**GIVEN EXERCISE 1**
Using the concert review below, decide whether each statement agrees with it: (a) the performance took place at Mandel Hall; (b) Brahms wrote the Cello Sonata No. 1 at age 30; (c) the reviewer faults Gerstein for playing too loudly at times. For each, answer yes or no and quote the deciding words.
**GIVEN EXERCISE 2**
Reproduce everything in the concert review from "Steven Isserlis performed" down to "in Hyde Park.", word for word.

Isserlis and Gerstein bring the heat on a chilly Chicago night

Sat Feb 02, 2013 at 3:42 pm

By Lawrence A. Johnson

Steven Isserlis performed with pianist Kirill Gerstein Friday night at Mandel Hall

On the coldest night of this meteorologically bizarre winter, Steven Isserlis and Kirill Gerstein provided ample heat Friday night in Hyde Park.

The University of Chicago Presents program marked the return of the British cellist to Mandel Hall, and with both Brahms cello sonatas as the main attraction—and the extraordinarily gifted Gerstein as keyboard partner—even the freezing 3-degree temperature didn’t prevent a large crowd from coming out and packing the refurbished venue.

Two decades separate Brahms’ two sonatas for cello and piano. The Cello Sonata No. 1 in E minor, written at age 22, was Brahms’ first completed sonata for two instruments. While there are moments of awkwardness and a stilted academic formality surfaces in some of the writing, the mature composer to come is evident in the melodic contours and dark sonority with much of the cello music lying in the instrument’s lower register.

Isserlis’s bristling intensity was responsive to the youthful vitality while also bringing a yearning lyricism to the interior pages. The two men showed a sure feel for the fantasy element and Brahmsian ebb and flow in the expansive opening Allegro. The central Allegretto was aptly playful and lightly inflected while the impassioned finale was put across with imposing stormy intensity, rounded off with a burst of velocity at the coda. Gerstein’s playing was consistently insightful and alert, though the pianist was a bit too deferential to his cellist colleague, keeping his dynamics down a notch too far at times where the keyboard part needed to be highlighted more strongly.

**DATASET EXCERPT**

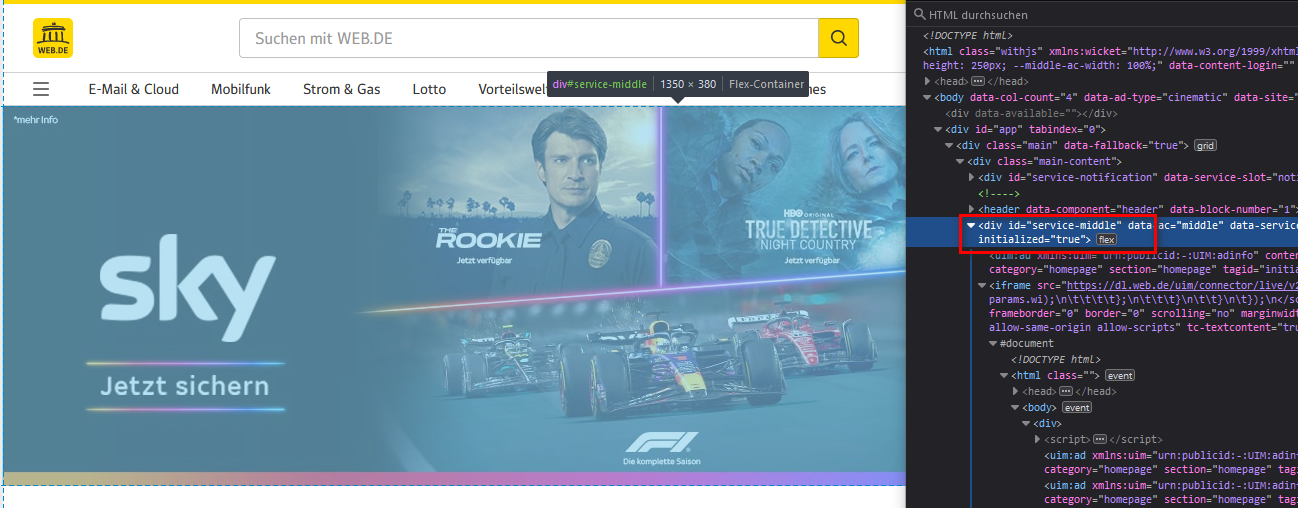Click the magnifier icon in HTML durchsuchen

(x=920, y=15)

**COMPLETE OUTPUT 1**
(a) Yes: "Steven Isserlis performed with pianist Kirill Gerstein Friday night at Mandel Hall"
(b) No: "written at age 22"
(c) No: "keeping his dynamics down a notch too far at times where the keyboard part needed to be highlighted more strongly"

**COMPLETE OUTPUT 2**
Steven Isserlis performed with pianist Kirill Gerstein Friday night at Mandel Hall

On the coldest night of this meteorologically bizarre winter, Steven Isserlis and Kirill Gerstein provided ample heat Friday night in Hyde Park.